● **REQUIREMENT**
With the images removed, reproduce each entry below word for word.

[[ DATA SECTION, beginning ]]

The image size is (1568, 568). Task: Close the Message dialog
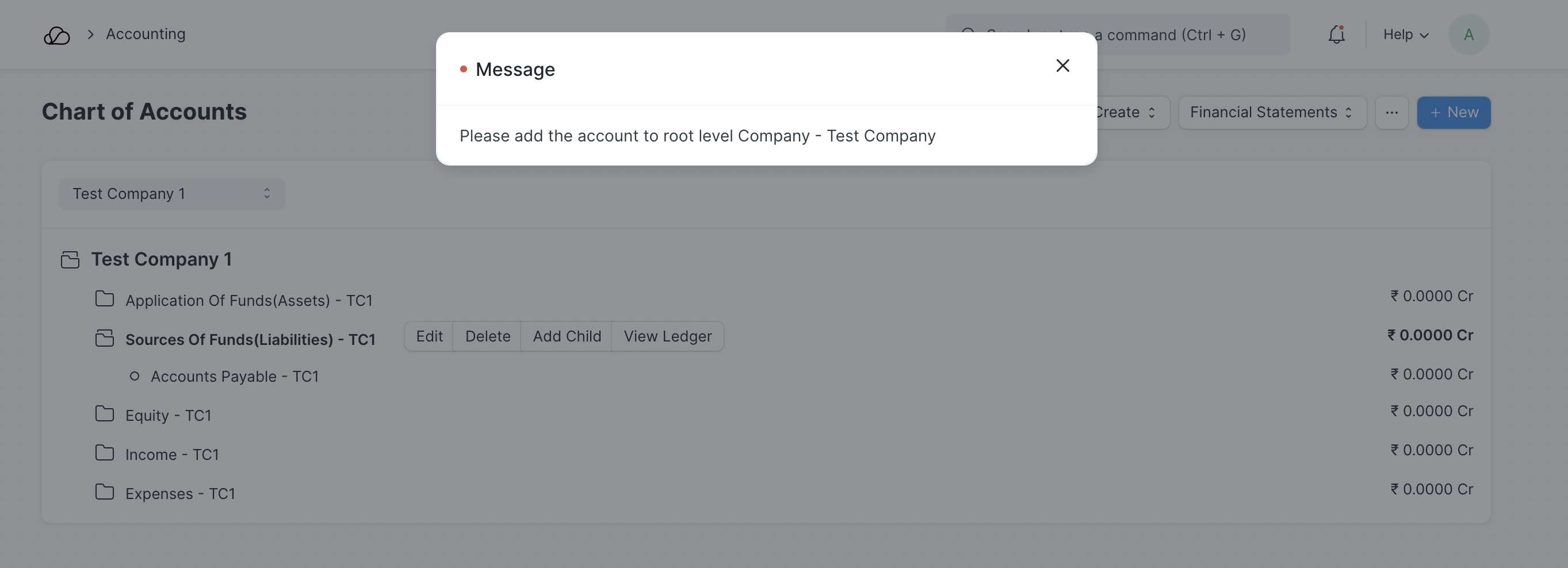coord(1062,66)
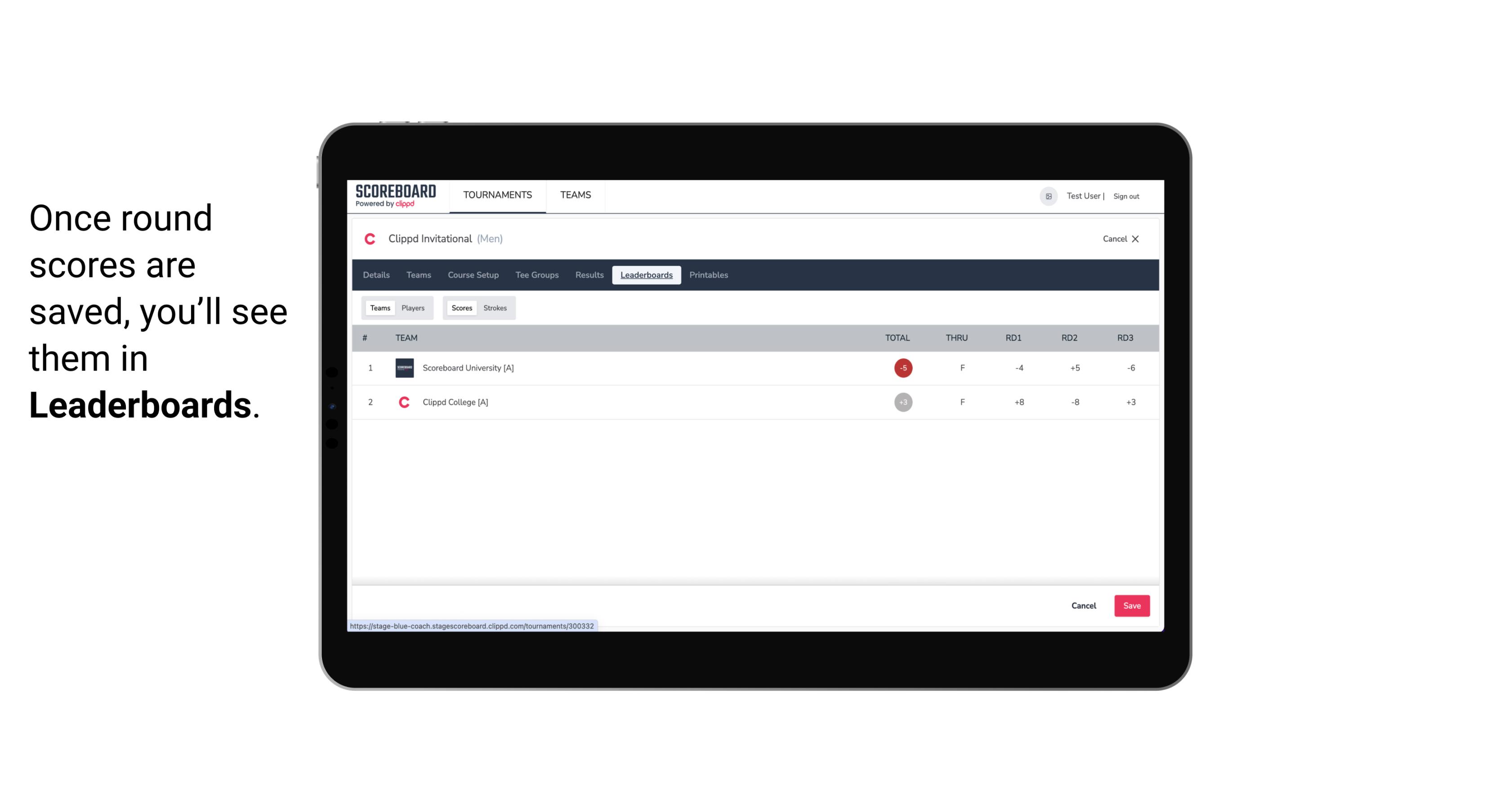The image size is (1509, 812).
Task: Click Clippd College team icon
Action: 403,401
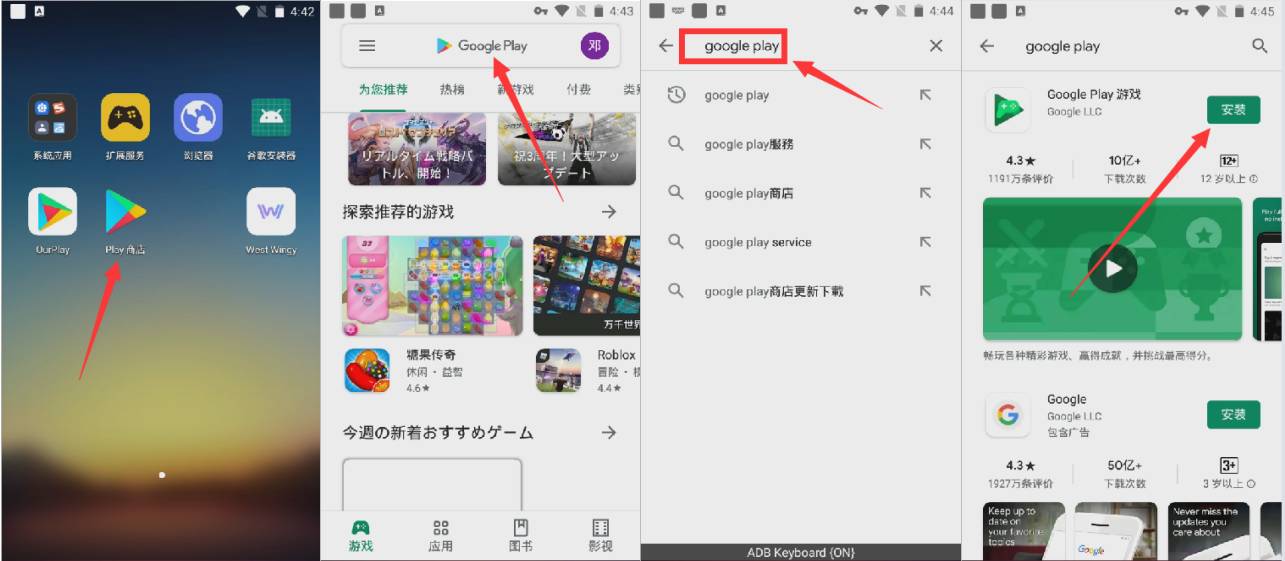Image resolution: width=1285 pixels, height=561 pixels.
Task: Tap the magnifier icon on results page
Action: (x=1260, y=46)
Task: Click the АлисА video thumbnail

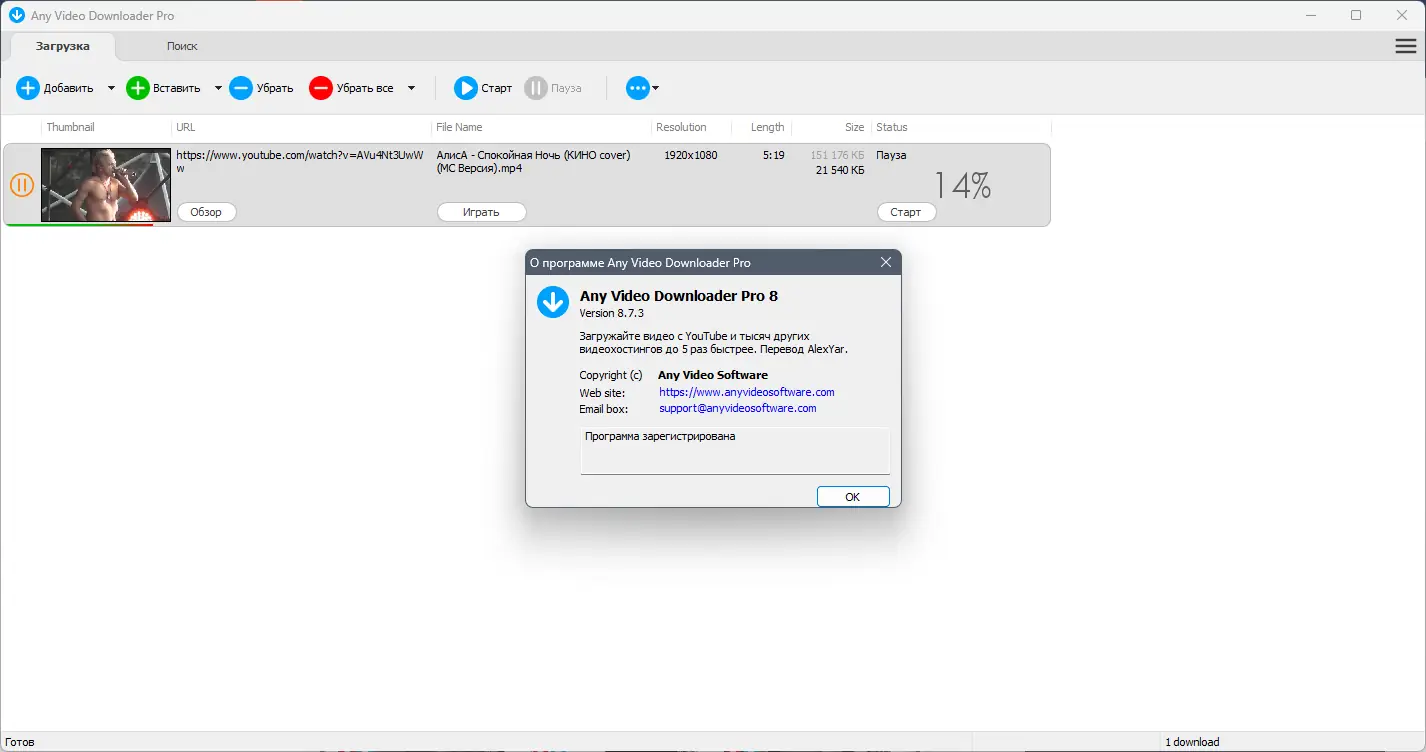Action: coord(105,183)
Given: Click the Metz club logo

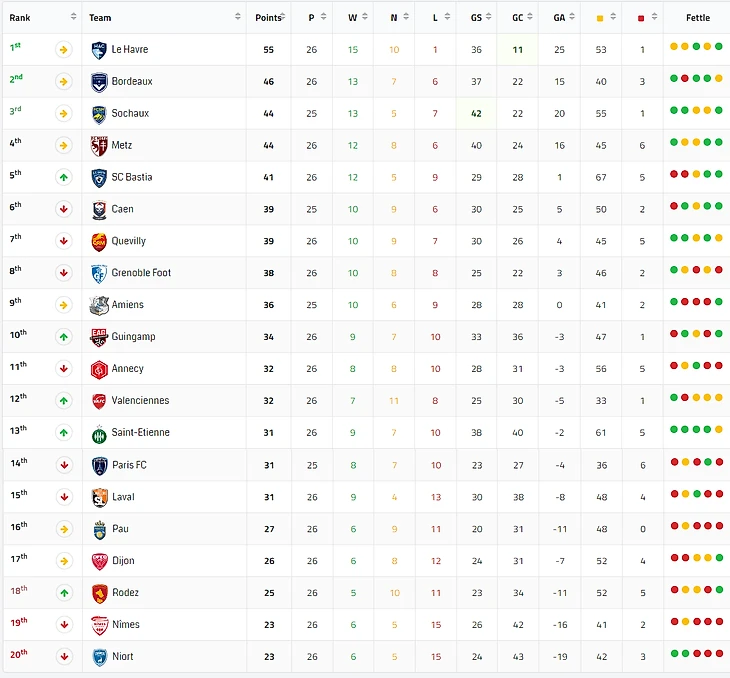Looking at the screenshot, I should [x=99, y=146].
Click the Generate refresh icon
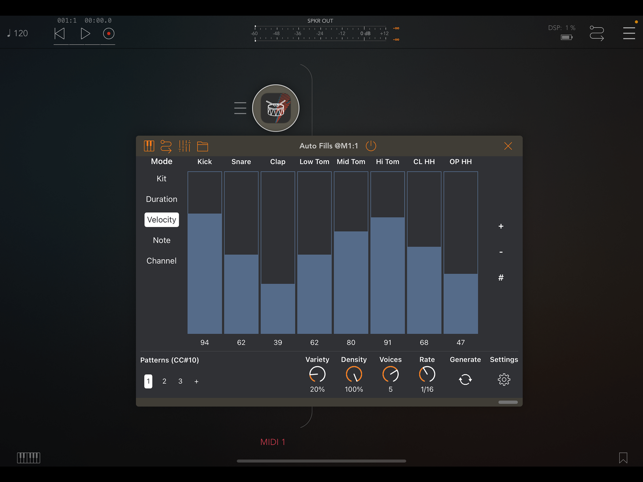This screenshot has width=643, height=482. pyautogui.click(x=465, y=380)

[[ DATA SECTION, end ]]

● **EXERCISE ANSWER**
The image size is (1568, 568). Task: Close the Message dialog
coord(1062,66)
The image size is (1509, 812).
Task: Click Clippd College team icon
Action: 403,401
Image resolution: width=1285 pixels, height=561 pixels.
Task: Tap the magnifier icon on results page
Action: (x=1260, y=46)
Task: Click the АлисА video thumbnail

Action: coord(105,183)
Given: Click the Metz club logo

Looking at the screenshot, I should [x=99, y=146].
Click the Generate refresh icon
This screenshot has width=643, height=482. pyautogui.click(x=465, y=380)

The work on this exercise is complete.